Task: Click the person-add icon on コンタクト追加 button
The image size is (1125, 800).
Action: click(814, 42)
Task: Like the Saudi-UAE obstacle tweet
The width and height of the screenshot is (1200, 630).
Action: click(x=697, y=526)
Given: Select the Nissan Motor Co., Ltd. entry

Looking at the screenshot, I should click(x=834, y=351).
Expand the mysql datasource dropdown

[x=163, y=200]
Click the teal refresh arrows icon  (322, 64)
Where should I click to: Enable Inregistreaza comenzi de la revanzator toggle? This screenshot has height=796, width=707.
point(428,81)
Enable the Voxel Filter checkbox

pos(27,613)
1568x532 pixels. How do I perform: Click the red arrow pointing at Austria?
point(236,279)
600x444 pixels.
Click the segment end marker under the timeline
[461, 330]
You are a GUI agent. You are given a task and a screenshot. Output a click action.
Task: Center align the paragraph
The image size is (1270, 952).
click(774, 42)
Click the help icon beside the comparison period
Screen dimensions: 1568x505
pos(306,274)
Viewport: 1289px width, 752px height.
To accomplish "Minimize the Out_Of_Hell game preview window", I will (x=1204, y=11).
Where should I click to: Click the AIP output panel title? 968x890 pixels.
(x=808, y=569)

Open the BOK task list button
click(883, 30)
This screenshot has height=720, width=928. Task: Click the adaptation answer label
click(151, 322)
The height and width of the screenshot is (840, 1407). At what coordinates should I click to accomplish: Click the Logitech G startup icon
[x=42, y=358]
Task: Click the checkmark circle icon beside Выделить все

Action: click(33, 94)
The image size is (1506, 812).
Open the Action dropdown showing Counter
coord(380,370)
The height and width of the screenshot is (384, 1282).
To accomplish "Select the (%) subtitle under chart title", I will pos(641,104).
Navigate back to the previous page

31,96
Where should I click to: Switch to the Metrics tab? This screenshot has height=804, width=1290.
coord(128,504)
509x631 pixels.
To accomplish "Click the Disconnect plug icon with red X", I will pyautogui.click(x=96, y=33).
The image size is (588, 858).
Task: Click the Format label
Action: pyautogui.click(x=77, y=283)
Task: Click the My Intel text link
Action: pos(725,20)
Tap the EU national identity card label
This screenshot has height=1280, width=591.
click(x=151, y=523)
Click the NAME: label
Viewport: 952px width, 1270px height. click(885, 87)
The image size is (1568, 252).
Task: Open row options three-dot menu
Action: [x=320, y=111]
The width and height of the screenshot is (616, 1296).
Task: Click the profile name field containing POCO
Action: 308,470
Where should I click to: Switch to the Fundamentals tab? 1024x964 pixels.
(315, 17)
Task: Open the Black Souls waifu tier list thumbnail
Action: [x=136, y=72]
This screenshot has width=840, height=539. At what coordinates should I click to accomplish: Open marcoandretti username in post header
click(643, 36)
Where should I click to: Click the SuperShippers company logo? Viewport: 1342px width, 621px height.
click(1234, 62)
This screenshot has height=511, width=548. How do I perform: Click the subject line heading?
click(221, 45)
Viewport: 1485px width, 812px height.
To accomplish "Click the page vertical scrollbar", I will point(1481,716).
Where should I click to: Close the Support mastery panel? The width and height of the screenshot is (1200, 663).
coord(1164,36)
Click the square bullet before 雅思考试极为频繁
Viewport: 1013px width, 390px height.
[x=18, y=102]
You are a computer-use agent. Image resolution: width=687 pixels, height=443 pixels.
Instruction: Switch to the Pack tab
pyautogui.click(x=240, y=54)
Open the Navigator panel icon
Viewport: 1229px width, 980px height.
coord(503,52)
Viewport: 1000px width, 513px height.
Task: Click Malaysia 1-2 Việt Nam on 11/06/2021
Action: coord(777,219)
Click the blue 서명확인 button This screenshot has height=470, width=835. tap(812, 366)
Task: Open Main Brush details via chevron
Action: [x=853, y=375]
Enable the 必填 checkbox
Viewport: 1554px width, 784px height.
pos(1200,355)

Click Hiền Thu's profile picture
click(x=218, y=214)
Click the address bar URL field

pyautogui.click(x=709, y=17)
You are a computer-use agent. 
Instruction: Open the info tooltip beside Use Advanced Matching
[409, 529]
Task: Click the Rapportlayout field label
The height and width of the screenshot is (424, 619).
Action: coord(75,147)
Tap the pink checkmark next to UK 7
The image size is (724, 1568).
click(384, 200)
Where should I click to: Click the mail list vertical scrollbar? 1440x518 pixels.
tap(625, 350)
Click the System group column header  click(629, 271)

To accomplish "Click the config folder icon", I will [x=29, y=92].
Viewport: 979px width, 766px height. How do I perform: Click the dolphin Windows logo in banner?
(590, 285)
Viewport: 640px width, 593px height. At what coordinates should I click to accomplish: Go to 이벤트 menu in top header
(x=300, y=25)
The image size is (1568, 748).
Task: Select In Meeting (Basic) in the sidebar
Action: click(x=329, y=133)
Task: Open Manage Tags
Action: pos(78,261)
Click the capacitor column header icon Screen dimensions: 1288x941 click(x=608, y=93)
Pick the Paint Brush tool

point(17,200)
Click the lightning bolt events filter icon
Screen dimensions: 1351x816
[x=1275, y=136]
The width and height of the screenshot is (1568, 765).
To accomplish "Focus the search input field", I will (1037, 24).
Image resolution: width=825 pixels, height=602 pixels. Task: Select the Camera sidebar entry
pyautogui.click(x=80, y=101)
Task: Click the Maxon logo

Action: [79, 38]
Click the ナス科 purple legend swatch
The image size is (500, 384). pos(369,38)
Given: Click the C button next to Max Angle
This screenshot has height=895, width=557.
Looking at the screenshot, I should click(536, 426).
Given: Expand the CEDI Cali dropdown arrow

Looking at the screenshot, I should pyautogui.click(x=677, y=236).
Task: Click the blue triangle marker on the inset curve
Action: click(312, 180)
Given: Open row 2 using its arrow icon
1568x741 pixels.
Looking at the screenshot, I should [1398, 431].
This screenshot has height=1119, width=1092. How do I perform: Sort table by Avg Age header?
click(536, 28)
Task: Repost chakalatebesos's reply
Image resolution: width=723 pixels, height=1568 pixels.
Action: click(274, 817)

**What is asked**
Convert the lines of the entries, from the line with "The height and width of the screenshot is (384, 1282)." to the line with "coord(128,504)", into a Markdown table with the columns Row and Line. Include both end lines, number each row, and omit blank lines.

**Response to the task**
| Row | Line |
|---|---|
| 1 | The height and width of the screenshot is (384, 1282). |
| 2 | To accomplish "Select the (%) subtitle under chart title", I will pos(641,104). |
| 3 | Navigate back to the previous page |
| 4 | 31,96 |
| 5 | Where should I click to: Switch to the Metrics tab? This screenshot has height=804, width=1290. |
| 6 | coord(128,504) |